In Fig. 1, there is a depiction of word2vec vectors trained at the dataset used in the present study, generated by the t-distributed stochastic neighbor embedding (TSNE) algorithm [22]. Vectors that are in close proximity in the depicted figure, correspond to words that are in close proximity in the actual source code. For instance, in Fig. 1 we can see that the tokens “for” and “i” which actually are used together in a lot of circumstances, are indeed placed one next to the other. The same applies also for the tokens “free” and “malloc”, which is another very representative example.

Fig. 1.
figure 1

The word2vec embedding vectors placed in the vector space by the TSNE algorithm.

4.4 Model Selection

In this analysis, various DL algorithms are used to create models that can distinguish between vulnerable and neutral source code files. As the input to the models consists of sequential data (i.e., series of tokens) we chose DL algorithms capable of handling sequences. The RNNs are the most suitable ones as language models [23]. Convolutional Neural Networks (CNNs) are used on code classification tasks, as well [4, 24]. Regarding the RNNs, there are several improved versions such as the Long-Short Term Memory networks (LSTMs) [25], the Gate Recurrent Units (GRUs) [26] and the Bidirectional LSTMs (BiLSTMs) [27], which can solve the vanishing gradient problem [28] that the original RNNs face. The hyper-parameters chosen for our RNN and CNN models are presented in Table 2. Their values were selected after consecutive tuning and re-evaluation.

Table 2. The selected hyper-parameters of the models.

4.5 Evaluation Metrics

Several evaluation metrics are available in the literature and are commonly used to assess the predictive effectiveness of the ML models. In the vulnerability prediction case, a special emphasis is placed on the Recall of the produced models, because the higher the Recall of the model is, the more real vulnerabilities it predicts. Apart from the capability of the produced models to identify the great majority of vulnerable files contained in a software project, the volume of the produced False Positives (FP) (i.e., clean files marked as vulnerable) is important to consider because it is known to affect the models’ utilization in practice. The number of FP is closely related to the amount of manual effort required by developers to identify files that contain actual vulnerabilities. The lower the number of FP is, the higher the precision of the model. This fact emphasizes the significance of the f1-score, which represents the balance of precision and recall. However, because identifying vulnerable files at the expense of producing FP is more important in VP, we chose f2-score as our evaluation metric. The f2-score is a weighted average of precision and recall, with recall being more important than precision. It is equal to:

$$\begin{aligned} F_{2} = \frac{5\times {precision \times recall}}{4 \times { precision+recall}} \end{aligned}$$

5 Results and Discussion

In this section, we present the results of our analysis and discuss the outcome of the experiments. Table 3 reports the evaluation results of the DL models that were built based on the sequences of tokens in the source code. This table sums up the results regarding the f2-score for all the RNN variations and CNN using word2vec or fast-text embeddings in contrast with the joint training of the embeddings with the neural network’s training. During the evaluation process, the ten-fold cross-validation process was employed eliminating the possibility of biased results.
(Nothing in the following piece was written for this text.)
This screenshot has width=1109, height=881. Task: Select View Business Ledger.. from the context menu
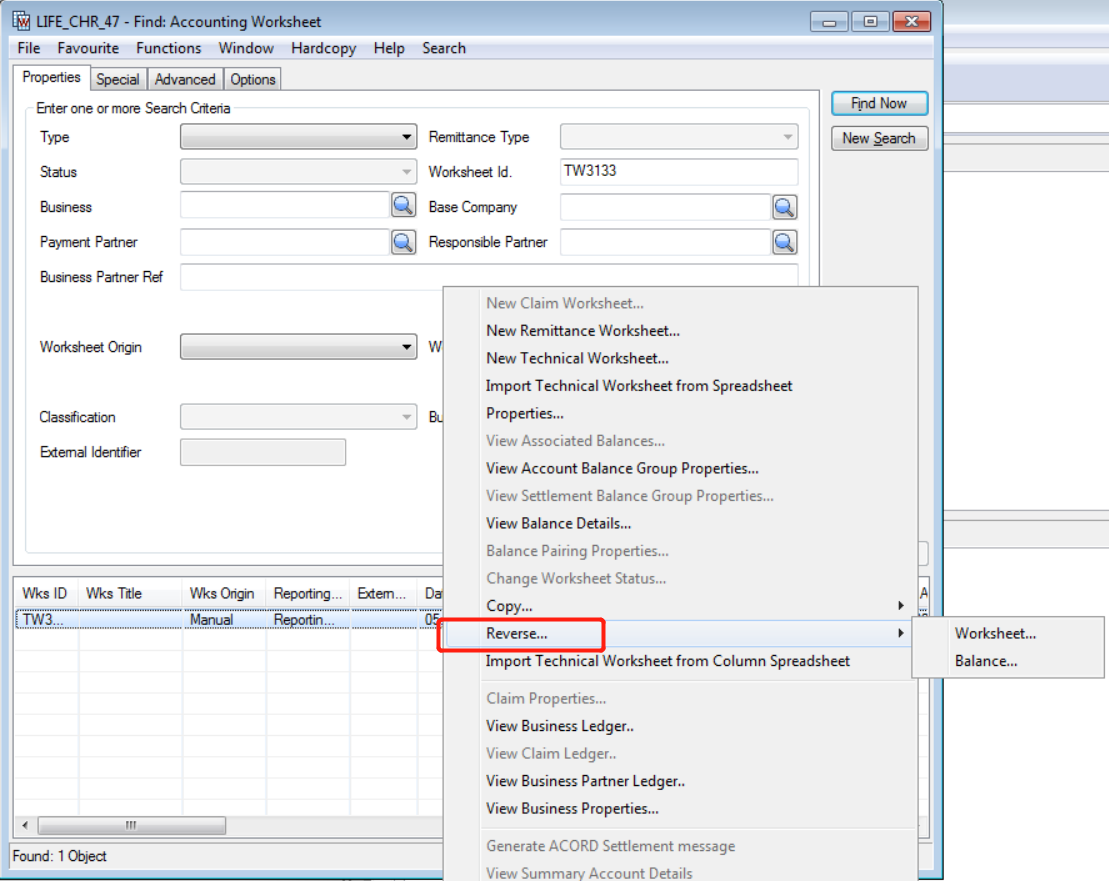coord(560,726)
Table 3. The f2-score of all the utilized methods after 10 fold cross-validation.

From Table 3, we can see that the use of sophisticated word embeddings trained prior to the deep learning model is beneficial at each model case. The average f2-score of the four models when using an algorithm for the generation of the word embedding vector is significantly bigger. Furthermore, it is clear that the skip-gram model is better than the CBOW in our dataset as it achieves greater average f2-score both at the word2vec and the fast-text case. Similarly, we notice that the word2vec method provides better f2-score, both at the CBOW and the skip-gram variation, compared with the fast-text embeddings. All the aforementioned foundings lead to the conclusion that the skip-gram variation of the word2vec embeddings is the best choice for embedding the tokens of the source code of our dataset before giving them as input to the sequential deep learning model. An 11% increase in terms of f2-score when using word2vec embeddings compared with the trainable embedding layer is a significant improvement and indicates to the initial hypothesis that these sophisticated models are capable of capturing semantic and syntactic relationships between the words of the source code.

Furthermore, the training of the embedding vectors outside from the embedding layer (i.e., non-trainable embedding layer) is beneficial not only in accuracy but also in terms of performance. The training time of the DL models has decreased significantly. Table 4 sums up the results about the training time.

Table 4. The training time in milliseconds (ms) both in case of trainable embedding layer and in case of sophisticated embeddings trained independently of the neural network.

From Table 4, it is clear that the training times when having ready the embedding vectors are by far smaller compared with the case of joint training along with the rest layers. Another interesting note derived from Table 3 and 4 is the fact that the CNN model is more accurate than the RNNs and much faster as well.

Finally, another interesting question would be to examine whether the adoption of word embedding vectors lead to better vulnerability prediction models compared to the traditional (and simpler) BoW approach. For this purpose, we compare our best model that utilizes the word embedding concept to the best model that uses BoW and is trained and evaluated on the same dataset. In particular, in Table 5, we present the results of the comparison between the state-of-the-art BoW method, versus the CNN model with skip-gram word2vec vectors, which was found to be the best model in our previous analysis. In the case of BoW, we chose Random Forest (composed of 100 trees) as a classifier, based on bibliography [2, 9]. From Table 5, it is observed that the f2-score is greater in the case of using sophisticated embeddings. Actually, these word2vec vectors can be used only at token series models (i.e., CNN, RNN) and not in BoW, constituting a major drawback of the method.

Table 5. BoW versus CNN that uses the skip-gram word2vec representations.

6 Conclusion and Future Work

In this paper, we investigated the usefulness of the numerical representations of the source code words, with the aim of predicting vulnerabilities. We focused on examining whether the utilization of sophisticated (i.e., external) embedding vectors is beneficial in contrast with the training of the embedding vectors jointly with the vulnerability predictor. Moreover, a comparison between the CBOW and the continuous skip-gram architectures took place as well as a comparison between the word2vec and fast-text algorithms.

We showed that either the word2vec or fast-text methodologies provide better results than the trainable embedding layer which is trained along with the rest layers of the neural network. These vector representations seem able to capture semantic and syntactic relations between the words in the code and so they can be proved beneficial when training models on sequences of code tokens. The word2vec method proved to be superior to fast-text when applied in our dataset. Furthermore, the skip-gram model demonstrated better scores compared with the CBOW, both in cases of word2vec and fast-text. Another important advantage of these sophisticated vectors is the time reduction during the model training, as there is no need to train the embedding layer again. Last but not least, the CNN with trained word2vec embeddings, which appeared to be our best model, demonstrates higher f2-score than the BoW model.

There are several potential directions for future work. First of all, the present study was based on a dataset containing exclusively C/C++ code. We intend to replicate our study using software products written in other programming languages (e.g., Java, Python, etc.) to investigate the generalizability of the produced results. Furthermore, we aim to replicate our study by embedding the text features in a higher level of granularity (e.g., line or function level).